3Même si l’on considère comme Paul Ricœur que tout récit est celui d’une quête3, ou que tout texte pose une interrogation, et en cherche la résolution, aucune question ne saurait être plus précise, plus fondée et plus brûlante que celle que pose la découverte d’un crime. Cette question nécessite une réponse qui, l’ayant close, terminera le texte simultanément et naturellement. La structure policière classique, dont Brecht disait qu’elle avait la santé d’un schéma4, offre une légitimation parfaite à la nécessité de découpage narratif. Ce cadre permet d’instaurer une circularité qui contente à la fois l’auteur dans son désir d’élaborer un objet fini – en même temps qu’un récit ayant rempli un programme clairement énoncé – et le lecteur, dans son désir de complétude et de redondance. En effet, au mort/problème correspond idéalement le mort/solution, c’est-à-dire le coupable que le récit se borne à identifier mais dont l’élimination est sous-entendue, au moins dans le roman-problème, qui prend ainsi pour Jacques Dubois des allures de rituel5. Ou de formule, tant semble grand le goût géométrique chez des auteurs comme Poe, souvent décrété inventeur du genre policier, et dont Steiner notait (je cite) « la sensibilité mathématique »6.
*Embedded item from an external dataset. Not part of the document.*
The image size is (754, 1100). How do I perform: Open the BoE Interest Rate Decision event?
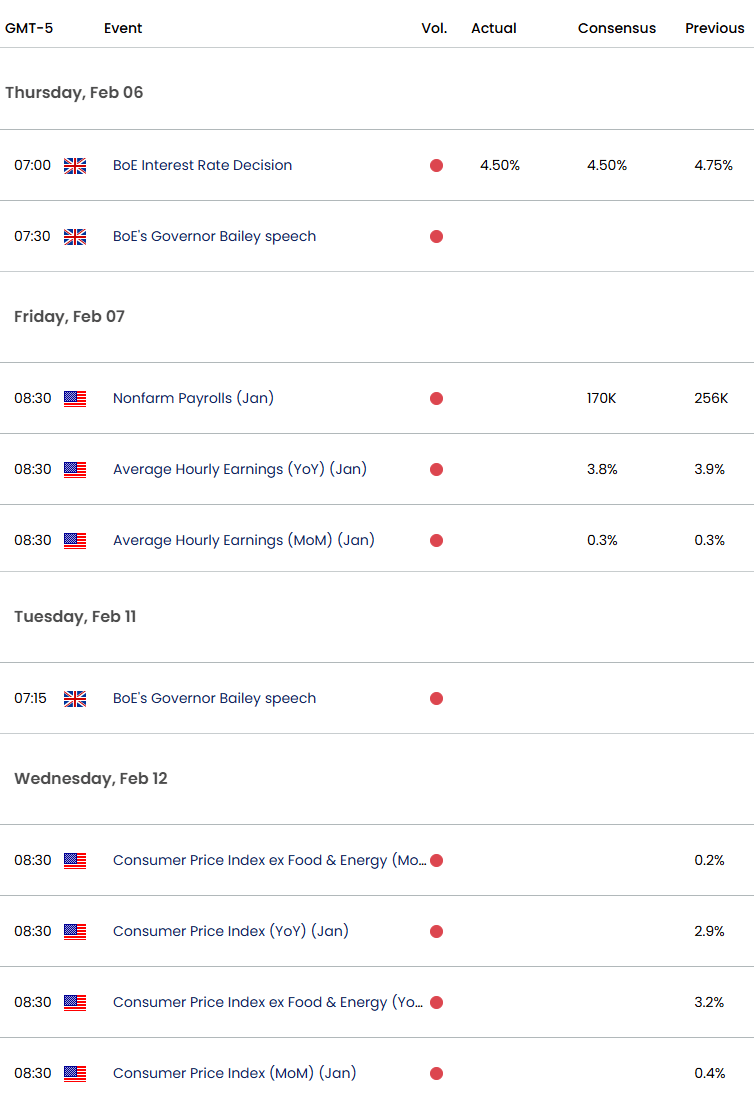click(x=202, y=166)
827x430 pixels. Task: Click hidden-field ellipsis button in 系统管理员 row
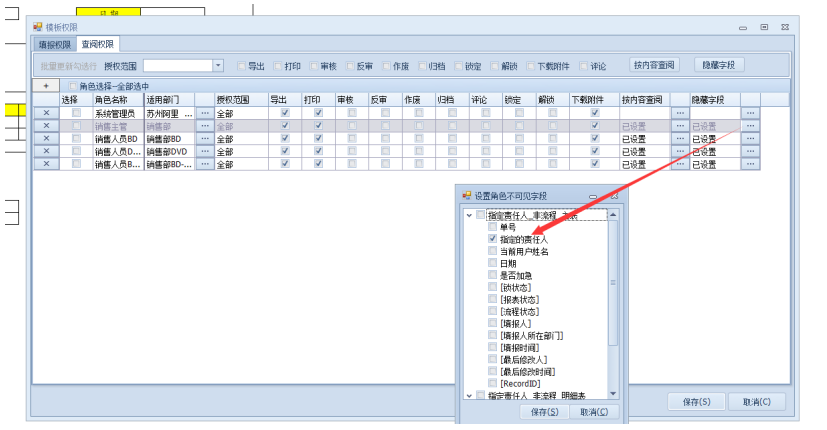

4 Les premières lignes du roman policier portent ainsi en elles la forme même et la cohérence de l’œuvre : on a pu, lors de la période faste du genre, demander à plusieurs auteurs de poursuivre un roman à partir d’un premier chapitre identique pour tous7. Les solutions trouvées étaient différentes, sans que rien ne vînt menacer, dans aucune version, la téléologie fondamentale commandée par le début, « la situation paradoxale dont tout le reste sortira »8, disait Narcejac. Dans la perspective de Poe, le début contient déjà la fin ; Iouri Lotman insiste sur (je cite) la « fonction modélisante déterminante » du commencement du texte, arguant du fait (je cite) qu’« expliquer un phénomène, – cela veut dire indiquer son origine »9, démarche influencée par le modèle scientifique. Dans le texte policier, le mort initial est à la fois l’origine du raisonnement qui constitue le développement, et l’aboutissement chronologique de la reconstruction opérée par ce raisonnement : tout part du cadavre, et tout aboutit à lui. Ce n’est donc pas un cadavre exquis : on voit bien qu’il y a, entre le commencement textuel et le commencement génétique le temps d’une programmation complète. Cette organisation structurelle extrême, typique du roman-problème anglais10, fait du début d’un récit le lieu de la plus grande domination auctoriale sur le lecteur. Ce dernier sent que tout est prévu et agencé, qu’il n’y aura qu’une solution, que tout est écrit dès le début. Il peut donc se sentir enfermé dans une histoire qui n’est qu’un « raisonnement pétrifié »11, d’après Narcejac, où la science limite les excès de l’inspiration – et donc dans une certaine mesure l’imagination du lecteur, qui ne peut entretenir l’illusion de cheminer aux côtés du narrateur ; il se sait postérieur aux faits, arrivé irrémédiablement trop tard, comme le détective devant le cadavre.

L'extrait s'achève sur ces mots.